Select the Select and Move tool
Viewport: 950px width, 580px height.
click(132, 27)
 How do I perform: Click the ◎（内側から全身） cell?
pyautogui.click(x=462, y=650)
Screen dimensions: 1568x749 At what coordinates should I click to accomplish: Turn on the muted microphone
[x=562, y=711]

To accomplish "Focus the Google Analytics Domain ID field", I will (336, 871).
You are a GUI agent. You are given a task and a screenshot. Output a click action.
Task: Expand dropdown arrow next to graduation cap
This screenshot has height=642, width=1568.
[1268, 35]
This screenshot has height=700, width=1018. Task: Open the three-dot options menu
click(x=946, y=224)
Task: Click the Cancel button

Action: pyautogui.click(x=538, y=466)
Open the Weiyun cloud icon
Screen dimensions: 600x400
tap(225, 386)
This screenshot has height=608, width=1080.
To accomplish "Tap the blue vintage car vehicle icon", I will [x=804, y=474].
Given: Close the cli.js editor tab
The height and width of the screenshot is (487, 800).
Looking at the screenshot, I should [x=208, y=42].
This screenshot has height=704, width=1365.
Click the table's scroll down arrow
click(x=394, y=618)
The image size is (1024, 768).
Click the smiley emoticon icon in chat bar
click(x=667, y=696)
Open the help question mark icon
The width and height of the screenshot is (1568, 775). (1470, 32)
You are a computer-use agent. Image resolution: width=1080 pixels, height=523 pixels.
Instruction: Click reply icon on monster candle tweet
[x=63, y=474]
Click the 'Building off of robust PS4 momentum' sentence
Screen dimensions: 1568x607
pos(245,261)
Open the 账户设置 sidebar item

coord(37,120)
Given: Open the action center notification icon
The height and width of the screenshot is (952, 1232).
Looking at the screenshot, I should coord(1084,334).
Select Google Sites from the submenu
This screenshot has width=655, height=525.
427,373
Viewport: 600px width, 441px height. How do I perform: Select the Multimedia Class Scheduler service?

^^^^^^^^

TASK BRIEF
Please retype the records above starting with the line that contains "You are a computer-use" and stopping after the last line, changing nothing.

SOLUTION FOR THIS PROBLEM
You are a computer-use agent. Image resolution: width=1080 pixels, height=523 pixels.
Instruction: Click reply icon on monster candle tweet
[x=63, y=474]
Click the 'Building off of robust PS4 momentum' sentence
Screen dimensions: 1568x607
pos(245,261)
Open the 账户设置 sidebar item

coord(37,120)
Given: Open the action center notification icon
The height and width of the screenshot is (952, 1232).
Looking at the screenshot, I should coord(1084,334).
Select Google Sites from the submenu
This screenshot has width=655, height=525.
427,373
Viewport: 600px width, 441px height. How do I perform: Select the Multimedia Class Scheduler service?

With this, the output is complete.